▸ What you are asked to do: Every line of the entries that holds the word "agent" is to be copied.

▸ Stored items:

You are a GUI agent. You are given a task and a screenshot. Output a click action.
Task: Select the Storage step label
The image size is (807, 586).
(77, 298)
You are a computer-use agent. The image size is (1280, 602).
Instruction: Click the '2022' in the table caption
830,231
* * *
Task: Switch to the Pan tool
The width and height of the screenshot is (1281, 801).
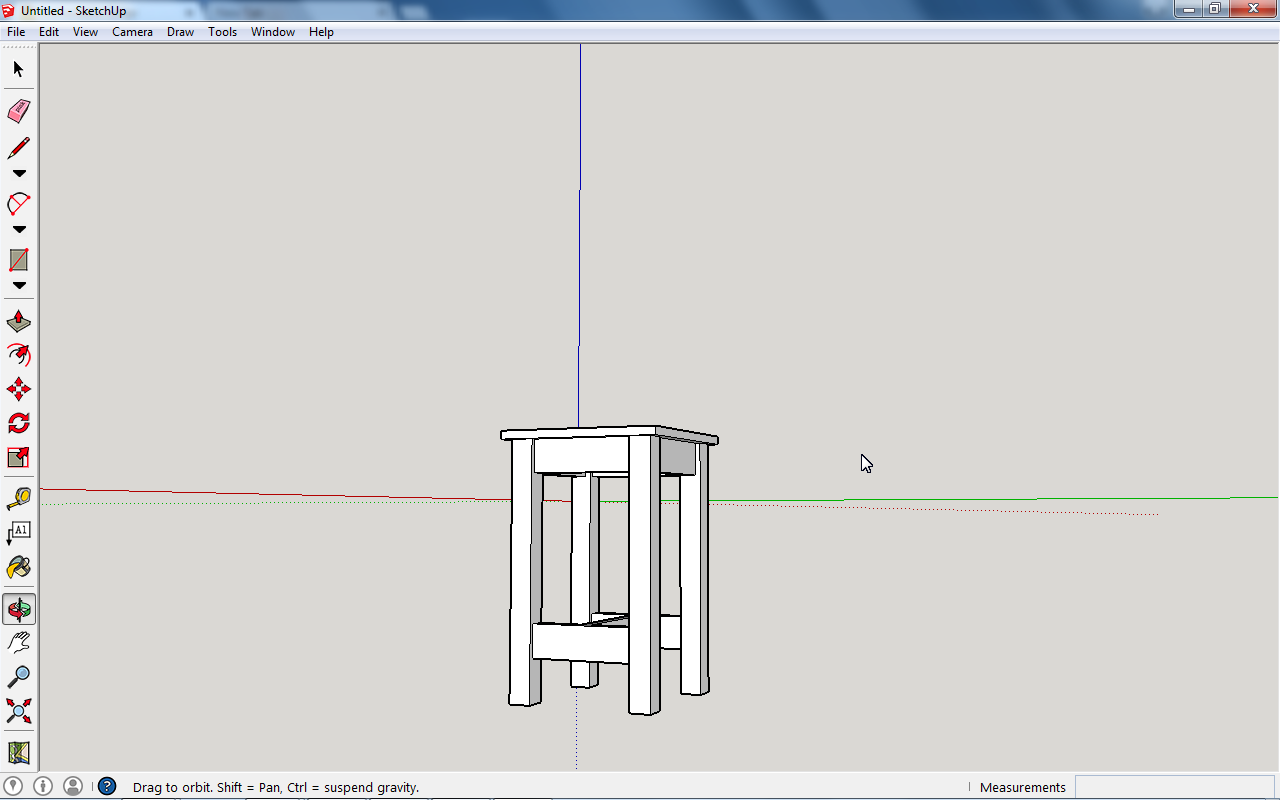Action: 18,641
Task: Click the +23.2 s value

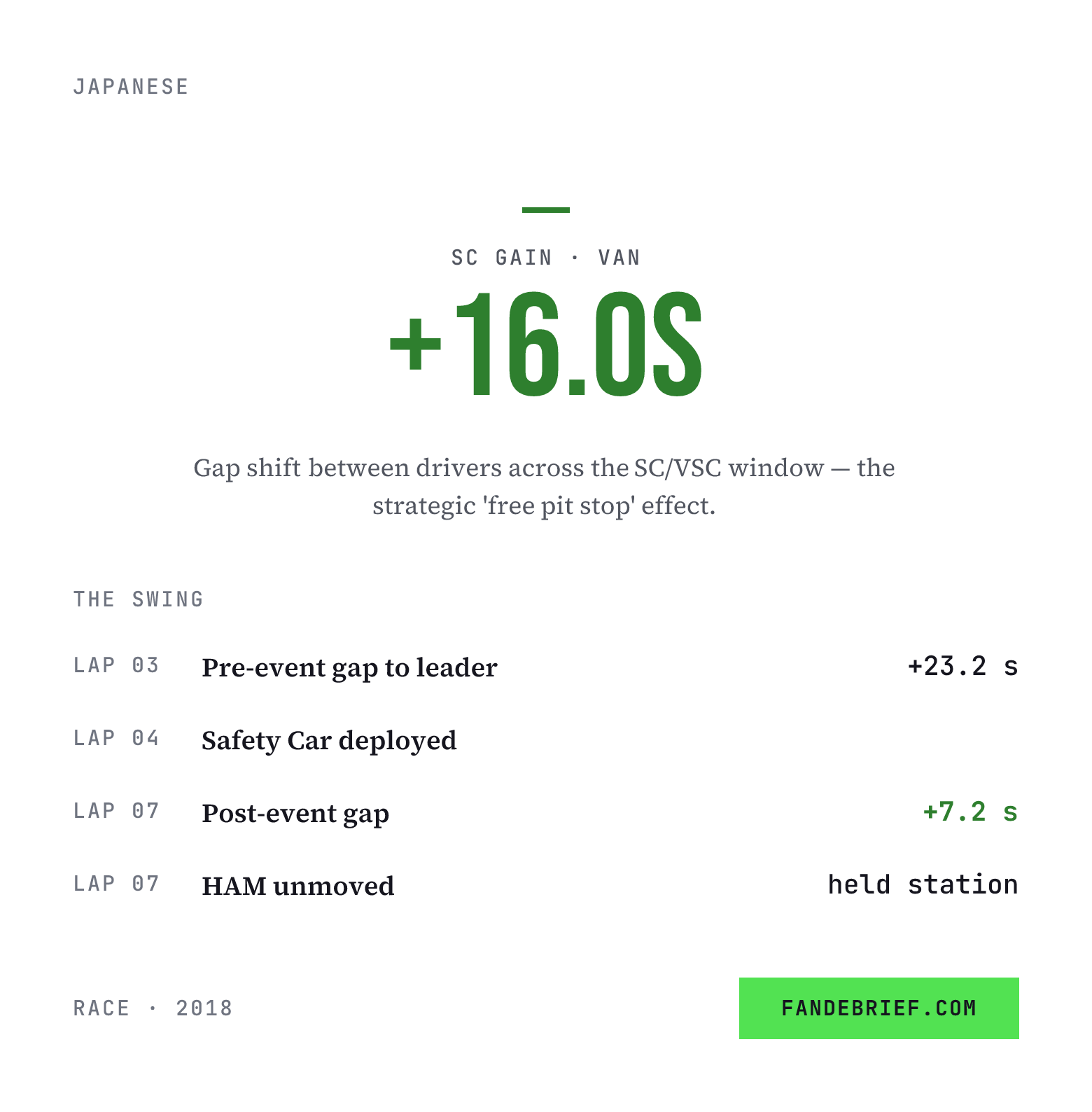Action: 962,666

▸ Exercise response:
You are a GUI agent. You are given a task and a screenshot. Output a click action.
You are a computer-use agent. The image size is (1280, 602).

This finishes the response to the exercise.